▶ [PROVIDED DATA]:

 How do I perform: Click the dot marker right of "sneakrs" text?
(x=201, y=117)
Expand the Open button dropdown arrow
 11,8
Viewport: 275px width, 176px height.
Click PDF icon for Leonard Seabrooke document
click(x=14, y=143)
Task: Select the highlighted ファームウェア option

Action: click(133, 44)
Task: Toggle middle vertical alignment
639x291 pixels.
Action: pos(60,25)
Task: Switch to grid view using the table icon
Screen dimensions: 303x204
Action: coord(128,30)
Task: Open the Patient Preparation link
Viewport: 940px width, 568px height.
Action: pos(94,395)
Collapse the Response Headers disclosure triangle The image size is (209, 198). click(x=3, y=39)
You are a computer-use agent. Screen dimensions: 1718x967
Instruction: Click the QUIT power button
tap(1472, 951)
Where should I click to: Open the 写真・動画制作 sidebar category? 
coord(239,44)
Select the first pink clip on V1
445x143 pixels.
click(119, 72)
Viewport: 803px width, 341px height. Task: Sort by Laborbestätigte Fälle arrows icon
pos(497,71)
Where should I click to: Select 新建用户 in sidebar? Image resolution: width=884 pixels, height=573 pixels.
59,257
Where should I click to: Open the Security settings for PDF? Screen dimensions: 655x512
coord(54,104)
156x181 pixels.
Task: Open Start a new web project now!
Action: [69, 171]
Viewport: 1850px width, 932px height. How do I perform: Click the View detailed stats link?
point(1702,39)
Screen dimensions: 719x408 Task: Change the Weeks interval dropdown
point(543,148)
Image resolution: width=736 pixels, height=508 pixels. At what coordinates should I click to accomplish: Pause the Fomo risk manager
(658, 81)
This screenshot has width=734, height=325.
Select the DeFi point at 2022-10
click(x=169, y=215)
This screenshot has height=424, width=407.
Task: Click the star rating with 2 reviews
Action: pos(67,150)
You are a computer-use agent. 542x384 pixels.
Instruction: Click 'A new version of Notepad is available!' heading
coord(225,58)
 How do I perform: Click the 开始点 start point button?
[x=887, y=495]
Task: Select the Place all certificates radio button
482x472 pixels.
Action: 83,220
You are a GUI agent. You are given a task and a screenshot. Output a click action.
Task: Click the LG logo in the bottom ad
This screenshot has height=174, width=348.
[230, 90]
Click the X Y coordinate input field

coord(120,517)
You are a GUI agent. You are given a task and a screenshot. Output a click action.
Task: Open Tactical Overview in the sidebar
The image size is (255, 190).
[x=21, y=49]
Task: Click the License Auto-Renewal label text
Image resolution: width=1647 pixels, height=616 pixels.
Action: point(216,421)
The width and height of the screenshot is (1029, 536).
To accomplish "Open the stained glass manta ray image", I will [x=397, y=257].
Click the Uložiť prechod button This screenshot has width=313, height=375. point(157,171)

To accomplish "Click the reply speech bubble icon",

▶ [DO THIS]: Set out all the rows above as a numbered list, leaving out any blank lines.

▶ [REPLY TO THE TASK]:
1.  How do I perform: Click the dot marker right of "sneakrs" text?
2. (x=201, y=117)
3. Expand the Open button dropdown arrow
4.  11,8
5. Viewport: 275px width, 176px height.
6. Click PDF icon for Leonard Seabrooke document
7. click(x=14, y=143)
8. Task: Select the highlighted ファームウェア option
9. Action: click(133, 44)
10. Task: Toggle middle vertical alignment
11. 639x291 pixels.
12. Action: pos(60,25)
13. Task: Switch to grid view using the table icon
14. Screen dimensions: 303x204
15. Action: coord(128,30)
16. Task: Open the Patient Preparation link
17. Viewport: 940px width, 568px height.
18. Action: pos(94,395)
19. Collapse the Response Headers disclosure triangle The image size is (209, 198). click(x=3, y=39)
20. You are a computer-use agent. Screen dimensions: 1718x967
21. Instruction: Click the QUIT power button
22. tap(1472, 951)
23. Where should I click to: Open the 写真・動画制作 sidebar category? 
24. coord(239,44)
25. Select the first pink clip on V1
26. 445x143 pixels.
27. click(119, 72)
28. Viewport: 803px width, 341px height. Task: Sort by Laborbestätigte Fälle arrows icon
29. pos(497,71)
30. Where should I click to: Select 新建用户 in sidebar? Image resolution: width=884 pixels, height=573 pixels.
31. 59,257
32. Where should I click to: Open the Security settings for PDF? Screen dimensions: 655x512
33. coord(54,104)
34. 156x181 pixels.
35. Task: Open Start a new web project now!
36. Action: [69, 171]
37. Viewport: 1850px width, 932px height. How do I perform: Click the View detailed stats link?
38. point(1702,39)
39. Screen dimensions: 719x408 Task: Change the Weeks interval dropdown
40. point(543,148)
41. Image resolution: width=736 pixels, height=508 pixels. At what coordinates should I click to accomplish: Pause the Fomo risk manager
42. (658, 81)
43. This screenshot has width=734, height=325.
44. Select the DeFi point at 2022-10
45. click(x=169, y=215)
46. This screenshot has height=424, width=407.
47. Task: Click the star rating with 2 reviews
48. Action: pos(67,150)
49. You are a computer-use agent. 542x384 pixels.
50. Instruction: Click 'A new version of Notepad is available!' heading
51. coord(225,58)
52.  How do I perform: Click the 开始点 start point button?
53. [x=887, y=495]
54. Task: Select the Place all certificates radio button
55. 482x472 pixels.
56. Action: 83,220
57. You are a GUI agent. You are given a task and a screenshot. Output a click action.
58. Task: Click the LG logo in the bottom ad
59. This screenshot has height=174, width=348.
60. [230, 90]
61. Click the X Y coordinate input field
62. coord(120,517)
63. You are a GUI agent. You are given a task and a screenshot. Output a click action.
64. Task: Open Tactical Overview in the sidebar
65. The image size is (255, 190).
66. [x=21, y=49]
67. Task: Click the License Auto-Renewal label text
68. Image resolution: width=1647 pixels, height=616 pixels.
69. Action: point(216,421)
70. The width and height of the screenshot is (1029, 536).
71. To accomplish "Open the stained glass manta ray image", I will [x=397, y=257].
72. Click the Uložiť prechod button This screenshot has width=313, height=375. point(157,171)
73. To accomplish "Click the reply speech bubble icon",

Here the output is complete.